The court finds good cause to extend the deadlines in the court's Scheduling Order. Defendants have shown that if new defendants are added to this action, Defendants will be unable to complete discovery and file a single dispositive motion within the current deadlines. Pursuant to this order, Plaintiff shall be granted leave to add new defendants to this action. Therefore, the deadline for completion of discovery shall be extended to November 30, 2015, and the deadline for filing pretrial dispositive motions shall be extended to January 29, 2016.

IV. CONCLUSION AND ORDER

Based on the foregoing, Plaintiff is granted leave to file a new First Amended Complaint within thirty days, for the limited purpose discussed in this order.

Plaintiff is reminded that an amended complaint supercedes the [prior] complaint, Lacey v. Maricopa County, 693 F 3d. 896, 907 n.1 (9th Cir. 2012) (en banc), and it must be complete in itself without reference to the prior or superceded pleading, Local Rule 220. Therefore, in an amended complaint, as in an original complaint, each claim and the involvement of each defendant must be sufficiently alleged. The amended complaint should be clearly and boldly titled "First Amended Complaint," refer to the appropriate case number, and be an original signed under penalty of perjury.
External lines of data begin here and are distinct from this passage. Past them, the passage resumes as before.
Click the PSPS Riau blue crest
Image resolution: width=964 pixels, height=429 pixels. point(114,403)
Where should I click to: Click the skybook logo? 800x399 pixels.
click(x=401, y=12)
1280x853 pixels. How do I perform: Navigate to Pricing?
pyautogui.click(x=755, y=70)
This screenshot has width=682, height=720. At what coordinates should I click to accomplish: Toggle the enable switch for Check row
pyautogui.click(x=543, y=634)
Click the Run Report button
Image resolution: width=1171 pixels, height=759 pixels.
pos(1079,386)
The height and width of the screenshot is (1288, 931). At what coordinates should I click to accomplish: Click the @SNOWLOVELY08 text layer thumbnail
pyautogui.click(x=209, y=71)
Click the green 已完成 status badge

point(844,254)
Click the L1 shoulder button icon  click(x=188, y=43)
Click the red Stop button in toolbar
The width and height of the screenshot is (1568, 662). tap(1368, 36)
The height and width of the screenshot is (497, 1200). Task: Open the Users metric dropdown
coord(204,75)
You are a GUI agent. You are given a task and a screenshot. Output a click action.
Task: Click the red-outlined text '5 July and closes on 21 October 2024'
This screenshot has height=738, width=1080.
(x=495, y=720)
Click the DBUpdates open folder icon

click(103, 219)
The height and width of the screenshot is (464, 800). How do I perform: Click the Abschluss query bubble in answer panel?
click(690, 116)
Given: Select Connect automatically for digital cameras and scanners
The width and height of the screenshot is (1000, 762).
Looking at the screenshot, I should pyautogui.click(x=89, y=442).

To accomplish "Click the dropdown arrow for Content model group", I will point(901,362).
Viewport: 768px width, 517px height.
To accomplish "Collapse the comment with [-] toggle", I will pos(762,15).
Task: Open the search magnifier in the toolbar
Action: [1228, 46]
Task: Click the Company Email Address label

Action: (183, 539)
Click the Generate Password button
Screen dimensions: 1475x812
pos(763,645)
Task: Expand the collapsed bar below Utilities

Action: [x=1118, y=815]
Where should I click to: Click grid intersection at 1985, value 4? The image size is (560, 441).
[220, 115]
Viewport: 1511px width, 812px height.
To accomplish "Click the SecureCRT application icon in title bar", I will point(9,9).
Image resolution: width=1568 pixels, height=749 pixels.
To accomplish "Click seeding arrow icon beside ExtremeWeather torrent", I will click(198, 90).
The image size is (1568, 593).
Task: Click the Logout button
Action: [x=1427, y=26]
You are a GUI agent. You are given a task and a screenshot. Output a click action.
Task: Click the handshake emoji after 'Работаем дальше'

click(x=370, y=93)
Accordingly, IT IS HEREBY ORDERED that:

1. Plaintiff's motion for leave to amend, filed on March 16, 2015, is GRANTED for limited purpose: to substitute defendants Latraille and Taber for defendants Carter and Schneider; to reinstate defendant Hubach, only for his personal participation in the pepper-spray assault against Plaintiff; and to add medical claims against defendants Pineda, John Doe (RN), Nurse Johnson, Nurse Lopez, and Nurse Moss; 2. Plaintiff is DENIED leave to amend the complaint to reinstate his claims concerning the unclothed body search, supervisory liability, and cell conditions, to reinstate defendants Adams and Leon, or to add defendant Sergeant R. Anderson; 3. Plaintiff is DENIED leave to file the proposed First Amended Complaint lodged on March 16, 2015; 4. Within thirty days from the date of service of this order, Plaintiff shall file a new First Amended Complaint as instructed by this order; 5. The First Amended Complaint shall refer to case number 1:11-cv-01820-GSA-PC and be an original signed under penalty of perjury; 6. Defendants' request to modify the court's October 21, 2014 Scheduling Order is GRANTED; 7. The deadline for the completion of discovery, including the filing of motions to compel, is extended from June 21, 2015 to November 30, 2015; 8. The deadline for the parties to file pretrial dispositive motions is extended from August 31, 2015 to January 29, 2016; 9. All other provisions of the court's October 21, 2014 Scheduling Order remain the same; and 10. Plaintiff's failure to comply with this order may result in the dismissal of this case.

IT IS SO ORDERED.

FootNotes


1. On June 18, 2014, the court issued an order dismissing all other claims and defendants from this action, based on Plaintiff's failure to state a claim. (Doc. 9.) The court's order dismissed Plaintiff's claims based on cell conditions, unclothed body searches, and supervisory liability, and dismissed defendants Warden Adams, Administrative Officer Leon, Lieutenant Matthews, Lieutenant Hubach, Sergeant Taber, and Sergeant Latraille from this action, based on Plaintiff's failure to state any claims against them. (Id.)
2. Defendants Anderson, Adams, Pineda, and John Doe (RN) are not included in Plaintiff's itemized list of parties in the proposed First Amended Complaint, (Doc. 24 at 3-4), but defendant Anderson is named in the caption on the front page of the proposed complaint, and Adams, Pineda, and John Doe (RN) are referred to as defendants in the body of the proposed complaint, (Doc. 24 at 1:13, 5:15, 7:10-11)
3. Defendants argue that it is futile for Plaintiff to add new claims that appear to be time-barred. However, at this stage of the proceedings, the court shall not deny Plaintiff's amendment based on the possibility of an affirmative defense.